▶ Document extract
================================

In fact, a key feature in such a pedagogical approach is the freedom the teacher offers the children to choose activities based on their personal areas of interests, after which, the teacher can incorporate academic skills via theme-based activities, often using theme-based props. This means that if a child wants to construct dams and bridges, for instance, he/she may be allowed to spend the major part of his/her center time at the sand and water table. Furthermore, the activities proposed are always contextualised with the real world such that the children can easily link the activity to real life situations and learn while having fun. An example would be extinguishing fires in firefighting services, as illustrated below. Such practices are very developmentally appropriate for young children aged 3 to 5 as this helps to develop the emotional, cognitive and motor skills.
As for the teachers, they act as a facilitator of learning rather than a lecturer of direct instruction with a clear intention to create an atmosphere of discovery, exploration and appropriate risk-taking. The progress of the students is monitored by the teacher via observational assessments and their level of participation in the hands-on activities with main concern being the process of learning rather the end product. The major objectives of this approach to Early Childhood Education are to promote the children’s socio-emotional skills, problem solving skills as well as to improve their attention span and their ability to concentrate. The above mentioned skills are especially important as they will be preparing the children for later formal schooling thus easing the transition from pre-primary to primary.
2. Thematic Approach
Thematic Approach to pedagogy is a way of teaching and learning whereby many areas of the curriculum are connected together and integrated within one single theme also known as thematic units.
In this approach to Early Childhood Education, the teacher’s lessons are geared towards one theme at a time. Examples of themes taught are vast in number but most of the time they include the different seasons, animals, the five senses, family, textures etc. ; things children can actually relate to in real life. However, this doesn’t mean the knowledge imparted concerns only the particular theme. On the contrary, the children learn about the world around them in a more methodical way. As opposed to play-based learning, in the thematic approach, it is the teacher who chooses the theme. The children then learn by performing the different activities the teacher proposes.
Students are also able to hold back more information when it is not presented as stand-alone facts, but instead as part of a whole. Thematic units favour the involvement of all pupils through topics pertinent to them. Children are thus more capable of relating to real-world experiences and build on prior knowledge of a topic, hence learn more effectively. This way of teaching makes it possible for learning to occur more naturally and in a less fragmented manner than the way learning takes place in traditional preschools where they use an academic approach. This is mainly due to the fact that such an approach crosses over subject lines and assists children in relating basic academic skills to real-world ideas.
Thematic units also aid educators teach to the different learning styles of their students whether they are visual, kinesthetic or auditory learners. Moreover, research conducted by renowned child-development scientists such as Vygotsky, Piaget and Bruner suggest that integrating subject matter across different content areas, such as math and science, engages the whole brain through active and hands-on involvement.

================================

▶ Listed records
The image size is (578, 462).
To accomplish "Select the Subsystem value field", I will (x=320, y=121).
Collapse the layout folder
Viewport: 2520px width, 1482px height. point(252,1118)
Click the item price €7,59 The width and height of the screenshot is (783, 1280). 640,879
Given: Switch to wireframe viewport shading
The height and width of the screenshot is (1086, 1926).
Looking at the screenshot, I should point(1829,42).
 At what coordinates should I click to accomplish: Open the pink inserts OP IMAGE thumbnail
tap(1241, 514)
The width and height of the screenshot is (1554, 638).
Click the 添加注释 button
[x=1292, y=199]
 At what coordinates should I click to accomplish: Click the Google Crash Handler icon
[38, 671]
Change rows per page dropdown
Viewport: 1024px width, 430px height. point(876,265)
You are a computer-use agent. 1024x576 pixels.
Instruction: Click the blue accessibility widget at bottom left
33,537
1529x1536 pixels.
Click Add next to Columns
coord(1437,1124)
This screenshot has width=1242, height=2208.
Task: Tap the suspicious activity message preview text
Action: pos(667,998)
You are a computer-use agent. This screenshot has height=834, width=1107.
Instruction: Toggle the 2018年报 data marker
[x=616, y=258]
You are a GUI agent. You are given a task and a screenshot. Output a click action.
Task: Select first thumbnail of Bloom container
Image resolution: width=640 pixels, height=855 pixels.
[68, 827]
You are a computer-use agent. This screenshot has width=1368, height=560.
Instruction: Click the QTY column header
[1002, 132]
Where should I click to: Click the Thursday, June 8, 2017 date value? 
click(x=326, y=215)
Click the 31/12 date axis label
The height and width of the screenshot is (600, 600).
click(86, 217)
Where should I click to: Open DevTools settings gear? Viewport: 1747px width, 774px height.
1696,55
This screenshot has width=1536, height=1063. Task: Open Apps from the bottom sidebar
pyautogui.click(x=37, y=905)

================================

▶ Given problem A
Please rewrite the rows starting with the line containing "has width=1368, height=560." and going on through the last row, substituting "Where do I click to" for "Where should I click to" and leaving everything else unchanged.
▶ Given problem B
Continue the passage on early childhood teaching approaches from its last sentence.
The rows have no connection to the passage on early childhood teaching approaches.

▶ Result A
You are a computer-use agent. This screenshot has width=1368, height=560.
Instruction: Click the QTY column header
[1002, 132]
Where do I click to: Click the Thursday, June 8, 2017 date value? 
click(x=326, y=215)
Click the 31/12 date axis label
The height and width of the screenshot is (600, 600).
click(86, 217)
Where do I click to: Open DevTools settings gear? Viewport: 1747px width, 774px height.
1696,55
This screenshot has width=1536, height=1063. Task: Open Apps from the bottom sidebar
pyautogui.click(x=37, y=905)

▶ Result B
3. Holistic Approach
The holistic approach to Early Childhood Education encompasses an extensive range of philosophical orientations and pedagogical practices with an aim to achieve a holistic development in the preschoolers. Holistic development means acknowledging that a child’s physical, cognitive, linguistic, emotional and social development is interrelated, inseparable and each domain exert reciprocal influences upon the others. Higher-order thinking skills can also be developed through quality interaction with the teacher, who will challenge the child in a developmentally appropriate manner with regards to the child’s age and personal experiences. The holistic approach to education focuses on wholeness, and tries to include every significant aspects of the human experience. There is a strong sense of community and engagement between children, parents and educators where those members feel strongly to care for one another. There is also a great respect for children’s interior life, accompanied by methods ranging from environmental spaces which ease time out of competitive nosier environments, to time for deeper questions about the meaning of life and spirituality. It is an eclectic and inclusive movement whose principal trademark is the idea that educational experiences nurture a less materialistic and a more spiritual and greater dynamic and holistic view of reality.
In a view to reflect the inter-relatedness of all aspects of the child’s learning, the child must be considered as an active and equal participant in the learning process. This is an essential condition for the child to realise his own potential through the deployment of his prior knowledge. Curriculum and learning contexts, in response to the wholistic and complex personality of the child, must be child-centred and showcase the child’s interests. As for the educators, they must prepare meaningful activities and ways for the child to get involved actively with the learning process. Learning programmes, curriculum and content must equally reflect and support the child’s holistic development in which the child himself is actively participating and is a constructor of meaning.
Discuss the implications of any 2 of the above in the lower primary classroom.
Implications of Play-Based Approach in lower primary classroom
Although the play-based approach boasts among the most thriving pedagogical approaches in the world, it does have implications for the lower primary classrooms. Since the main pedagogy used in preschool was learn through play and the pedagogies used in primary are mostly academic, it is expected to have some children who will face difficulties with the transition from pre-primary to primary. More so if they were not expecting such a drastic change, considering they were enjoying experimenting and solving problems in imaginative and playful ways in preschool and now in primary, they have to do so in a more structured and formal way. As such, it is the duty of the teacher to smooth out the latter by choosing more fun-oriented and interactive activities with greater focus on activities which favour social interactions rather than those which concentrate on the basic academic skills. This should be done at least in the first couple of years in order to make the change as gradual as possible. Moreover, children who have followed a play-based approach to pedagogy have usually conserved their desire to explore the world and understand things and thus a good educator should be able to sustain the trend.
However, more commonly, the skills gained in preschool prepared them with a strong enough base to ace primary school. Research shows play-based learning enhances children’s academic and developmental learning outcomes. It can also set your child up for success in the 21st century by teaching them relevant skills. So if the teacher manages to render the transition smooth, she or he can very well make the most of it and build up on the children’s prior knowledge.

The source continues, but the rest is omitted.